[Saved data entries]
## start

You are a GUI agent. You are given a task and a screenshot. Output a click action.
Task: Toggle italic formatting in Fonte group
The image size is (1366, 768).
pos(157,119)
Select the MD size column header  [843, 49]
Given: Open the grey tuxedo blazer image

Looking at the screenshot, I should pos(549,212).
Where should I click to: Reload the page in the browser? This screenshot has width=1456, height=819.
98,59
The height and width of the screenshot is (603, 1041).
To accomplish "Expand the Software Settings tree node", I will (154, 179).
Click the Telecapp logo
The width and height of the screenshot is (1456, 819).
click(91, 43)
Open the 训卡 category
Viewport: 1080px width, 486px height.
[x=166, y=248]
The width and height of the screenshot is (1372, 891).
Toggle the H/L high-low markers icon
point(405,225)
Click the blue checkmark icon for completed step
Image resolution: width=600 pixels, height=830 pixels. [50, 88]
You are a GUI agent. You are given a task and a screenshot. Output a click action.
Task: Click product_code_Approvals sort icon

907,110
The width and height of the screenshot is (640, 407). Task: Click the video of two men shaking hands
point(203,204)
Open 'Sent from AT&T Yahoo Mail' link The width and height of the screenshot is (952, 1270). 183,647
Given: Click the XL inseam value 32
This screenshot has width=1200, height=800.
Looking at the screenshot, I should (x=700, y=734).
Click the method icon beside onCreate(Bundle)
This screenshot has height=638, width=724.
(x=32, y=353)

## end

Starting at the line that contains "Given: Click the XL inseam value 32" and continuing to the last of the lines above, arrange those lines as a numbered list, leaving out any blank ones.

> **Task solution**
1. Given: Click the XL inseam value 32
2. This screenshot has width=1200, height=800.
3. Looking at the screenshot, I should (x=700, y=734).
4. Click the method icon beside onCreate(Bundle)
5. This screenshot has height=638, width=724.
6. (x=32, y=353)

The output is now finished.